Deuxièmement, les investisseurs n’avaient pas comptabilisé le facteur risque dans leurs investissements et cette prime se retrouvera au sommet de la liste à l’avenir. Ainsi, les financements seront susceptibles d’être plus rares et onéreux même si certains hedge funds tentent le pari de racheter pour une bouchée de pain les actifs des entreprises en faillite. Ces fonds privés ont déjà trouvé 57 milliards $ pour ce jeu de «quitte ou double».

Mais l’impact sur la grande majorité des investisseurs, qui ont perdu beaucoup d’argent, devrait avoir un effet durable. D’autant que durant la même période, les retours sur investissements dans les « technologies propres »,(les cleantechs), ont augmenté de 11,3%.


Graphique boursier: 1 juillet 2014 / 12 février 2016. L’un des leader américain du schiste
Chesapeak Energy Corp:  27.81$ à 3.06$  -91%

Mort et né sous le règne d’Obama

Lors de la crise de 2008, l’immobilier américain avait fait plonger les marchés dans une profonde crise et aujourd’hui les États-Unis reviennent avec des investissements tout aussi toxiques dans l’énergie. Bien que les montants soient inférieurs, ils bousculent à nouveau l’économie mondiale et les institutions financières européennes décidément indomptables, incompétentes et incorrigibles.

Le schiste sera né sous Obama et pourrait s’éteindre en même temps que son règne. Paradoxal, pour un président qui voulait protéger le climat et l’économie.

Gazprom pourrait-elle déclencher une guerre des prix sur le marché mondial du gaz?

Alors que les États-Unis s’apprêtent à exporter du gaz naturel liquéfié (GNL), les investisseurs craignent que le géant russe du gaz adopte la même stratégie dans le marché du gaz que l’Arabie Saoudite pour le pétrole.

Si une guerre des prix du gaz est la dernière chose dont la Russie aurait besoin face à l’impact de la chute des cours du brut, les analystes estiment qu’une telle stratégie peut être économiquement rationnelle pour Gazprom:  les prix déjà très bas sur le marché européen du gaz signifient qu’il serait assez facile de les faire baisser à un niveau tel qu’il ne serait pas rentable d’exporter du GNL des États-Unis.
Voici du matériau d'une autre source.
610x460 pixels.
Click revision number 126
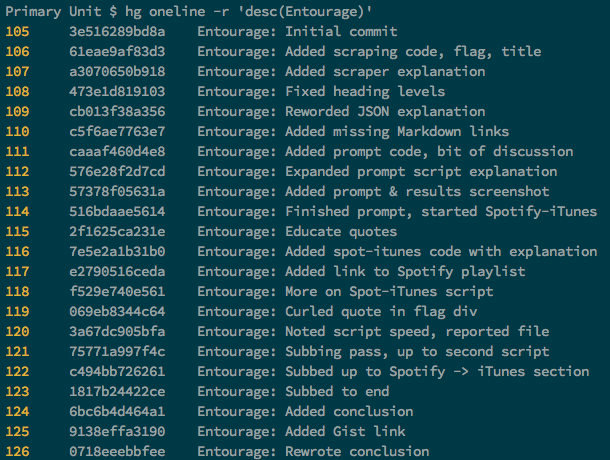point(18,451)
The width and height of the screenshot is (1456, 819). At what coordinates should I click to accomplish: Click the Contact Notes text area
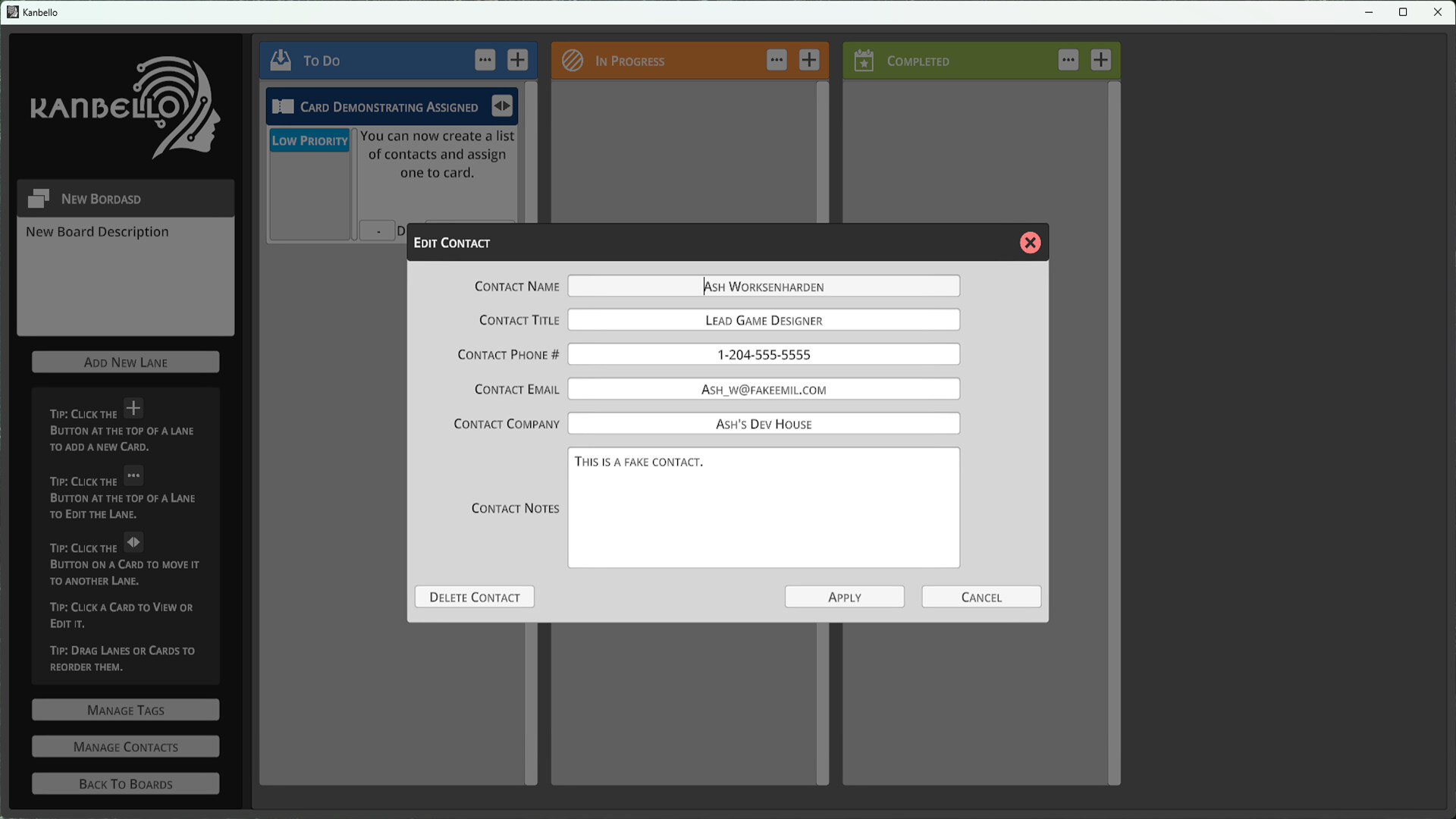(763, 507)
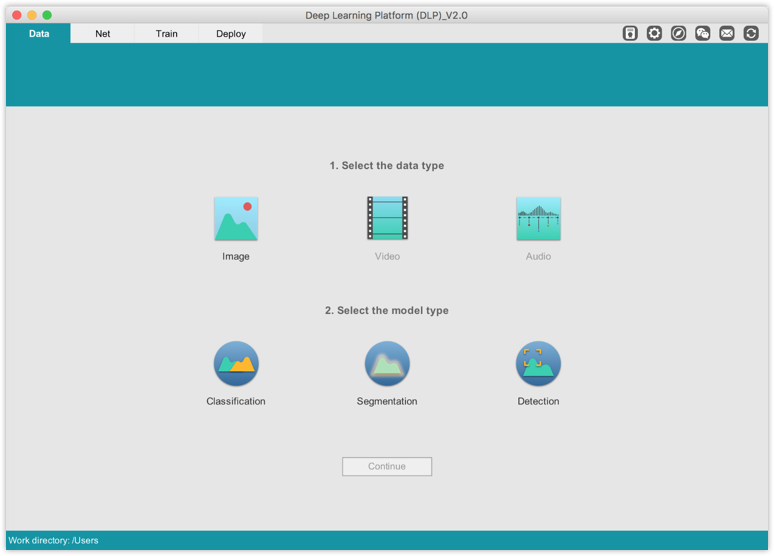The image size is (774, 556).
Task: Click the Classification text label
Action: click(236, 401)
Ce faisant, la Russie défendrait sa part de marché dans une région qui représente l’essentiel de ses bénéfices.

Une telle décision aurait des répercussions importantes sur les marchés mondiaux de l’énergie: une guerre des prix à part entière sur le marché européen du gaz pourrait avoir un effet d’entraînement dans d’autres régions et pourrait ainsi mettre en péril la viabilité l’une industrie naissante du GNL aux États-Unis.

L’argument en faveur d’une guerre des prix est simple:

Tout comme l’Arabie saoudite est le principal producteur d’appoint pour le marché mondial du pétrole grâce à sa capacité à augmenter la production si nécessaire, Gazprom est le principal détenteur de réserve sur le marché mondial du gaz.
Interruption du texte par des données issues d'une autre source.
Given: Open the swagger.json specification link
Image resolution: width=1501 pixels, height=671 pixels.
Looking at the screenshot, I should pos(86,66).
Selon les dirigeants de Gazprom, la société dispose d’environ 100 milliards de mètres cubes de capacité de production en réserve – en grande partie grâce aux investissements effectués sur la demande future de gaz – soit l’équivalent de près d’un quart de sa production et environ 3 pour cent de la production mondiale.

marché du gaz europeen

Et de même que l’Arabie Saoudite a été agacée par la perspective d’une production de pétrole de schiste américain venant éroder sa part de marché, Gazprom fait face à une perspective similaire sur le marché du gaz. Ces dernières années, le flot de gaz pas cher déclenché par le boom du schiste américain a provoqué une vague de projets de GNL aux États-Unis . La première cargaison de GNL exportée à partir des  États-Unis est prévue dans les deux prochains mois, et la capacité d’exportation totale en cours de construction est équivalente à deux tiers des exportations de Gazprom vers l’Europe.
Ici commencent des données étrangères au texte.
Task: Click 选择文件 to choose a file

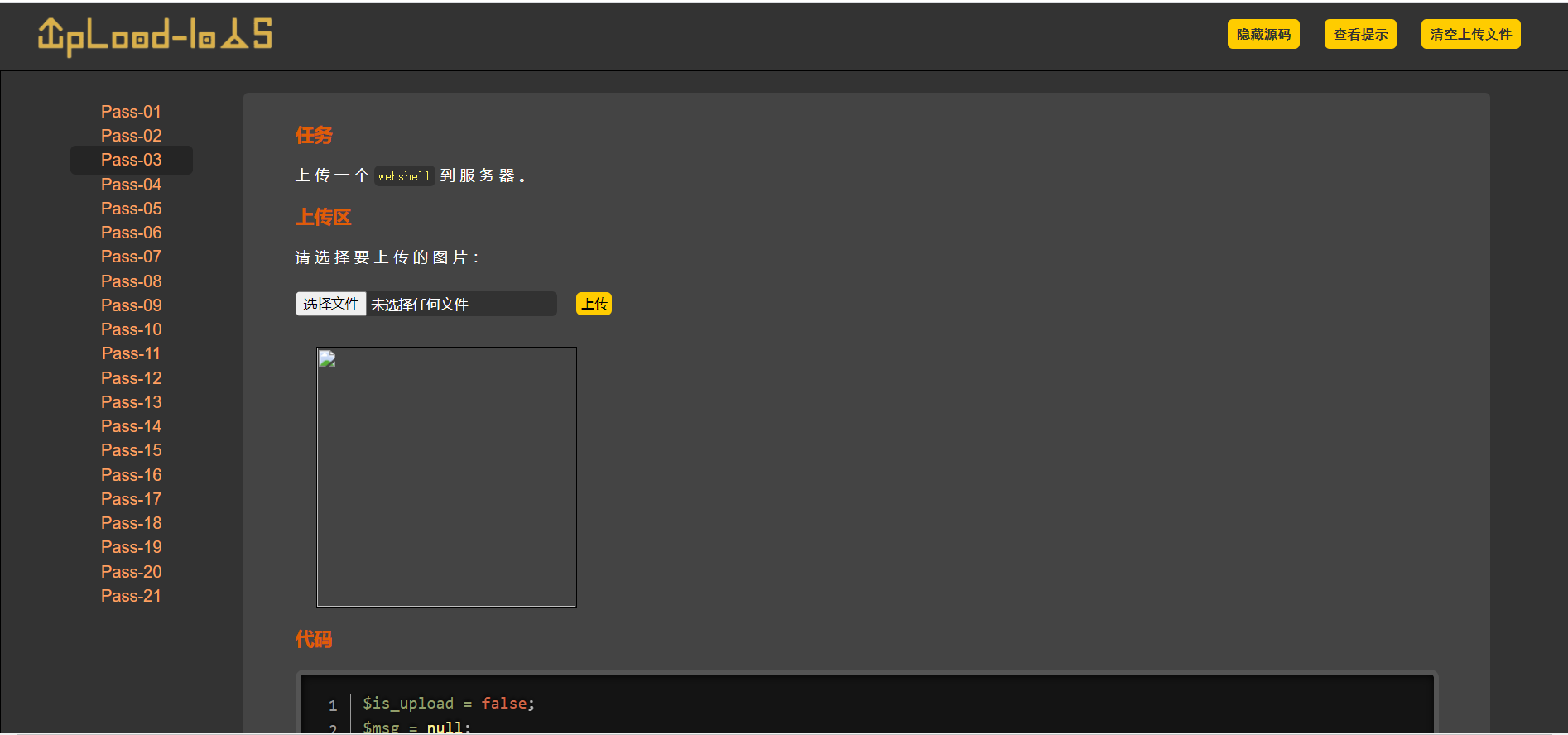Action: (x=331, y=304)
Enfin, comme l’Arabie Saoudite pour le pétrole, Gazprom est l’un des producteurs de gaz à faible coût. Selon les calculs de M. Henderson de l’Oxford Institute for Energy Sudies (OIES), le coût pour Gazprom pour livrer son gaz en Allemagne est de 3,5 $ par million de BTU (millions de British Thermal Unit) – par rapport à un montant estimé à 4,3 $ par million de BTU comme seuil de rentabilité pour la fournitures de GNL aux États-Unis.